Small Banks Could Suffer

That means that depositors with amounts beyond the threshold at banks that collapse in the future may be looking at a serious loss.

Responding to Yellen's comments, Sen. James Lankford (R-Okla.) raised concerns that the government declining to cover uninsured deposits over $250,000 at small banks could prompt Americans to pull back from holding their money in such institutions, owing to fears of losing their money if such a bank were to collapse.

"We have seen the mergers of banks over the past decade. I’m concerned you’re about to accelerate that by encouraging anyone who has a large deposit at a community bank to say, ‘We’re not going to make you whole, but if you go to one of our preferred banks, we will make you whole,'" Lankford said.

"That’s certainly not something that we’re encouraging," Yellen responded, while also acknowledging that this is something that is happening right now.

The Treasury secretary said that the government believes Americans are racing to pull their deposits from certain banks over concerns about the recent bank failures and that other banks may also fail.

However, Lankford responded that this was actually happening because "you're fully insured no matter what the amount is if you're a big bank but you're not fully insured if you're at a community bank."

Study Finds Multiple Banks at Risk

Yellen then defended the government's intervention in Silicon Valley Bank and Signature Bank, stating that the government felt there was a "serious risk of contagion that could have bought down and triggered runs on many banks," and that something needed to be done.

More than $9.2 trillion of U.S. bank deposits were uninsured at the end of last year, accounting for more than 40 percent of all deposits, according to U.S. central bank data.

Elsewhere, a recent study conducted by researchers with the Social Science Research Network found that nearly 200 more banks across the United States could be vulnerable to the same type of risk that saw Silicon Valley Bank collapse.

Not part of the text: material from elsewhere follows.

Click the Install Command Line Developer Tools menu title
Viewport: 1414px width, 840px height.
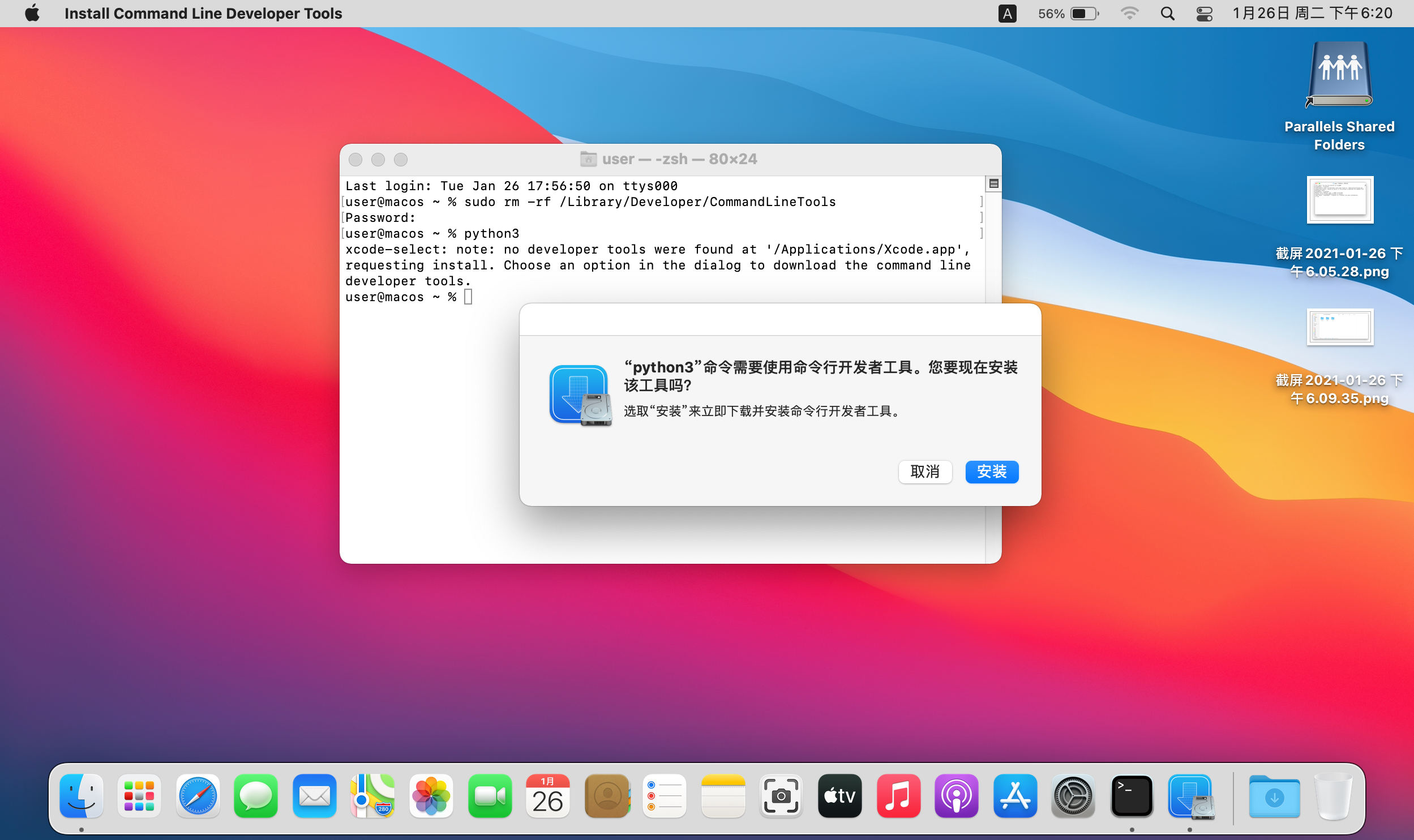point(204,13)
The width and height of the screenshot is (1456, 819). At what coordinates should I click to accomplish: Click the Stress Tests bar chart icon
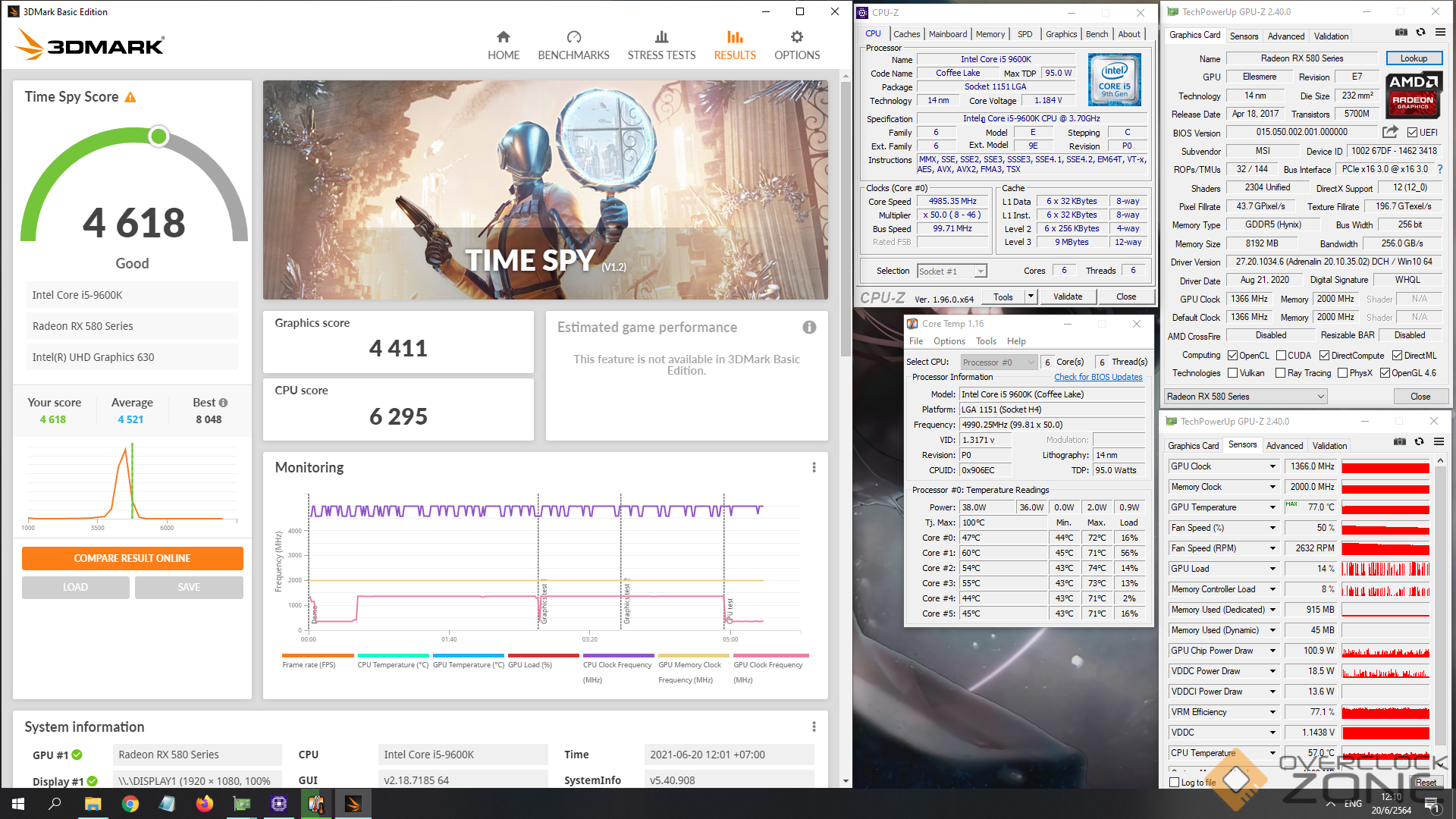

According to that study, approximately 186 banks across the country could collapse if half of their respective uninsured depositors withdraw their funds.

"Even if only half of uninsured depositors decide to withdraw, almost 190 banks are at a potential risk of impairment to insured depositors, with potentially $300 billion of insured deposits at risk," the study authors wrote. "If uninsured deposit withdrawals cause even small fire sales, substantially more banks are at risk."

Independent Community Bankers of America (ICBA) President and CEO Rebeca Romero Rainey denounced Yellen's comments that uninsured deposits will be protected only at systemically risky banks in a statement on March 16, calling it a "bailout for big banks that rewards mismanagement and risky behavior to the detriment of community banks and the communities they serve."

"Secretary Yellen’s statements that only the largest and riskiest institutions will be bailed out by regulators underscore what ICBA has long said: unlike too-big-to-fail institutions, community banks don’t need government bailouts because they operate under a safe, sound, and relationship-based banking model that has withstood economic cycles," Rainey said.